*** MATERIAL FOR THE TASK Section Begins ***

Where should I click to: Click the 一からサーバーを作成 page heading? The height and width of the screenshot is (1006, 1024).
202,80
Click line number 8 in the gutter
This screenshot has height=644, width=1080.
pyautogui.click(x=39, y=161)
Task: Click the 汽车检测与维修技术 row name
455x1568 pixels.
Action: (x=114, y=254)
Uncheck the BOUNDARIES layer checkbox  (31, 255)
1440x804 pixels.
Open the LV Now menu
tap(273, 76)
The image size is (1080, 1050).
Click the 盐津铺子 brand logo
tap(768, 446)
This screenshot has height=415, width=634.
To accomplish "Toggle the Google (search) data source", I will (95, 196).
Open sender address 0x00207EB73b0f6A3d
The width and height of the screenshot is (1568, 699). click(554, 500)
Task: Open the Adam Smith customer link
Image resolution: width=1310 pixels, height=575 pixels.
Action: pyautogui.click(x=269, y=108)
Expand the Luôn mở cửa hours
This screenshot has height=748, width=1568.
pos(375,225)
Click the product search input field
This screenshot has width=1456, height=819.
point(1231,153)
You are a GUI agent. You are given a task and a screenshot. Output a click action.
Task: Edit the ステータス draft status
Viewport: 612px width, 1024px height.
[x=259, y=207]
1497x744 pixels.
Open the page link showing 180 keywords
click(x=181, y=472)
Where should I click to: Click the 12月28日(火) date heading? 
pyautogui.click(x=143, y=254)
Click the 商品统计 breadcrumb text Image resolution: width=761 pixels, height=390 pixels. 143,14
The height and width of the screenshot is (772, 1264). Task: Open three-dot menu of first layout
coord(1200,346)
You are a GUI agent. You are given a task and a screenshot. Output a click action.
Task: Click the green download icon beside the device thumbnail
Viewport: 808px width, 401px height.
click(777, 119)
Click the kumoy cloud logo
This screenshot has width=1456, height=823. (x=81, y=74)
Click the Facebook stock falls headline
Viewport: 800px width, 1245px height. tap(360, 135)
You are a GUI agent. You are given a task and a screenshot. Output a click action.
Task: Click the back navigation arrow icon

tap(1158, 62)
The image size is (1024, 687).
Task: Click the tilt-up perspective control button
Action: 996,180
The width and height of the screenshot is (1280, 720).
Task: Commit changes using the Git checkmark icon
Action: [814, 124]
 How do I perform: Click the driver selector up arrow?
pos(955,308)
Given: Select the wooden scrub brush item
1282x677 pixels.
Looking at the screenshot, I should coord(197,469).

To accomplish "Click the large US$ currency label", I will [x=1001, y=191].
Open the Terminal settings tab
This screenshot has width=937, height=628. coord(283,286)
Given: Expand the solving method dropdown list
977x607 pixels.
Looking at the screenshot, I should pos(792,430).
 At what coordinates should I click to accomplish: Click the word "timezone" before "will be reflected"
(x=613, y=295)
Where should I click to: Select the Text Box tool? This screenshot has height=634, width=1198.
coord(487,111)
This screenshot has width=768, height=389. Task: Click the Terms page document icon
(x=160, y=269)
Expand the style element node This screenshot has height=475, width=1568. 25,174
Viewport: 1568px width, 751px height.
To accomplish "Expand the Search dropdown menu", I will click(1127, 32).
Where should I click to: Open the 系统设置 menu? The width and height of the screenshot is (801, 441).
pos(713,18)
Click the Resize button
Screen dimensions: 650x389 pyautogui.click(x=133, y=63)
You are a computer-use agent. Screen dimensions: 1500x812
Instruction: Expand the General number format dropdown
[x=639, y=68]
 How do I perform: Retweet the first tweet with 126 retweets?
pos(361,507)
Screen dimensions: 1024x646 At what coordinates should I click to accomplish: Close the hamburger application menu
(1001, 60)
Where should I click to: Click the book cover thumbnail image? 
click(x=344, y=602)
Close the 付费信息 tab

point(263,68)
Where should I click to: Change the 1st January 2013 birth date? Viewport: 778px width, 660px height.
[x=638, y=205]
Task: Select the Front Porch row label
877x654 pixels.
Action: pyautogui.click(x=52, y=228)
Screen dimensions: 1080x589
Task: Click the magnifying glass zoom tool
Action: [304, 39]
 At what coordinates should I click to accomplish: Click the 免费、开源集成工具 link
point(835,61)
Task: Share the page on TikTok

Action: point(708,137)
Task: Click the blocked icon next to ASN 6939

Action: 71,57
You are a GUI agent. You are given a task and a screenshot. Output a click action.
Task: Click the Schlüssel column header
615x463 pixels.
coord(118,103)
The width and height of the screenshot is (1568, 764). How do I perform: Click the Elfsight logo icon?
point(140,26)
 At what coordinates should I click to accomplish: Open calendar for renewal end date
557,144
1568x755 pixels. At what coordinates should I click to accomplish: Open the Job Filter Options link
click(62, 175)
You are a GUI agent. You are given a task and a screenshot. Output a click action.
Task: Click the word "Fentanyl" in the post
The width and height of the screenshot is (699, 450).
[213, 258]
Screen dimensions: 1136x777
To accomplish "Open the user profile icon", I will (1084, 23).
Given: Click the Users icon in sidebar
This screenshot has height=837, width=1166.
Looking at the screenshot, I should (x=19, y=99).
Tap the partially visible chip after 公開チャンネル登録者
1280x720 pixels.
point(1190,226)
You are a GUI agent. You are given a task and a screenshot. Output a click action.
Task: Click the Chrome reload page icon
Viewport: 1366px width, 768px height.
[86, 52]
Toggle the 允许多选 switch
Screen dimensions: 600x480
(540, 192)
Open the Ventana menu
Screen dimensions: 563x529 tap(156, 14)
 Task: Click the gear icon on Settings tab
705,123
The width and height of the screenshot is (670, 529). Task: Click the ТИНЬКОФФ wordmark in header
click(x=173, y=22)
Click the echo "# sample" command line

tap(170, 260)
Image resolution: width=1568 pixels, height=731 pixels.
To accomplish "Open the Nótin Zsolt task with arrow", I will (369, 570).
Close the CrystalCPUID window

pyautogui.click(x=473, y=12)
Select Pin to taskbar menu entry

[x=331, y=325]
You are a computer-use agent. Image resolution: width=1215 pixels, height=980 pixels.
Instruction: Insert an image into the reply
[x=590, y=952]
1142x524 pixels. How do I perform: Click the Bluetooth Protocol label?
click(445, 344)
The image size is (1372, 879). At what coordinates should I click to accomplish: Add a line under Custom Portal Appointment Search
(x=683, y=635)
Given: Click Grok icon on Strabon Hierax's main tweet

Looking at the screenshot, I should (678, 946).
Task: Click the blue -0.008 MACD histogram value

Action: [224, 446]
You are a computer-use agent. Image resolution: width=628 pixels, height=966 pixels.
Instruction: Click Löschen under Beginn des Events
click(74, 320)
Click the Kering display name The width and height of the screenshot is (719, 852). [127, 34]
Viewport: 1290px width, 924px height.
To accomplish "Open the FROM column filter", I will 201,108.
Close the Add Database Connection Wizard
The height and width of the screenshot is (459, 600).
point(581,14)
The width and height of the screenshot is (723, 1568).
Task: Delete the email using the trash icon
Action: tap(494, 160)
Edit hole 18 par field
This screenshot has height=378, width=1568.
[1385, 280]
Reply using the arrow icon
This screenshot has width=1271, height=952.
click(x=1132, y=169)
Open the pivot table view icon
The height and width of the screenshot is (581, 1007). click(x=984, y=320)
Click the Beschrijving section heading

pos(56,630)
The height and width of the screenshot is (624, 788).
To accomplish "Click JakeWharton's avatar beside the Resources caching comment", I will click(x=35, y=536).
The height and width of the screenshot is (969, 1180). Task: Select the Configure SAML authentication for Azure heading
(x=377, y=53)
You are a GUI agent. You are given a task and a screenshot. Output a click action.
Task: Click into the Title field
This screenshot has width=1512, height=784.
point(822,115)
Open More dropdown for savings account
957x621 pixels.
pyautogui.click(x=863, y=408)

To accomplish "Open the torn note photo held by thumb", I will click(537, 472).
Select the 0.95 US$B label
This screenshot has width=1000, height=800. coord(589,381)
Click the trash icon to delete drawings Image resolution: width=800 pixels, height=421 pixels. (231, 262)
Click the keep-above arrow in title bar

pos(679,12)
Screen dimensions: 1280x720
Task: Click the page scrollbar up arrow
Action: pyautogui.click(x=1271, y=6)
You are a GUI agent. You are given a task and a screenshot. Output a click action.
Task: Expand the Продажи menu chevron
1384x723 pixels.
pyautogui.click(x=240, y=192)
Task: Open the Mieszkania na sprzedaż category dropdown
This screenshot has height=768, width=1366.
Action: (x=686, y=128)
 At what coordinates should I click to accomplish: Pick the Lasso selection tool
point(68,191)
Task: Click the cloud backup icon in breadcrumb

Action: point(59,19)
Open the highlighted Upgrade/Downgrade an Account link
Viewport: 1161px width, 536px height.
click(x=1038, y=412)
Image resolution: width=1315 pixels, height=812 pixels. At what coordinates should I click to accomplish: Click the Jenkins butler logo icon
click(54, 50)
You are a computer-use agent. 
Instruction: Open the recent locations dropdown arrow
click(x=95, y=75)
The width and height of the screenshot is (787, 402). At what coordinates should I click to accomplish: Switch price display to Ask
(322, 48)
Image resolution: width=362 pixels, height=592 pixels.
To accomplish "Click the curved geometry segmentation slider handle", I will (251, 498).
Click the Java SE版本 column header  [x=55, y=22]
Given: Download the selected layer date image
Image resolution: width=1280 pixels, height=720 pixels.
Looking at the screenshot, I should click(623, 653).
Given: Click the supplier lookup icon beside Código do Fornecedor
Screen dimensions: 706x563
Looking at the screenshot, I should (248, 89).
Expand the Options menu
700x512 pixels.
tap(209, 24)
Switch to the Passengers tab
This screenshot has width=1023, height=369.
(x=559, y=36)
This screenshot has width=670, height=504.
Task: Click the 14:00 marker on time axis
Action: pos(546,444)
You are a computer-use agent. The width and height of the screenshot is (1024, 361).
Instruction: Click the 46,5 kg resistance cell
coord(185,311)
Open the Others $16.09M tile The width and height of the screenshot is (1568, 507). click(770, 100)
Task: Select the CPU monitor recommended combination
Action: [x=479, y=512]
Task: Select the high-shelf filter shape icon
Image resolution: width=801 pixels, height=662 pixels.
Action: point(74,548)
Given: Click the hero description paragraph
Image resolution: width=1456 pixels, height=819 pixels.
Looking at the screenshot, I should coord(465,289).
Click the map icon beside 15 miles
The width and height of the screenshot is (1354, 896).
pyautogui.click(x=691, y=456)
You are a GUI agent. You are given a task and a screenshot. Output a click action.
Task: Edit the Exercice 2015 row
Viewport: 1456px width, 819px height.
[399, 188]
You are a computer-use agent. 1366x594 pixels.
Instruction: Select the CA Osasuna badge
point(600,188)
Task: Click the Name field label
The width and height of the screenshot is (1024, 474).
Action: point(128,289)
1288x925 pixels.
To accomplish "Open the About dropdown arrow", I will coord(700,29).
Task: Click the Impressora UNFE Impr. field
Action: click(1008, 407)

*** MATERIAL FOR THE TASK Section Ends ***

▶ [WHAT NEEDS TO BE DONE]: Repeat precisely, and with nothing added, every line from the one containing "You are a computer-use agent. 1366x594" to the last line of the listing above.

▶ [SOLUTION TO THE EXERCISE]:
You are a computer-use agent. 1366x594 pixels.
Instruction: Select the CA Osasuna badge
point(600,188)
Task: Click the Name field label
The width and height of the screenshot is (1024, 474).
Action: point(128,289)
1288x925 pixels.
To accomplish "Open the About dropdown arrow", I will coord(700,29).
Task: Click the Impressora UNFE Impr. field
Action: click(1008, 407)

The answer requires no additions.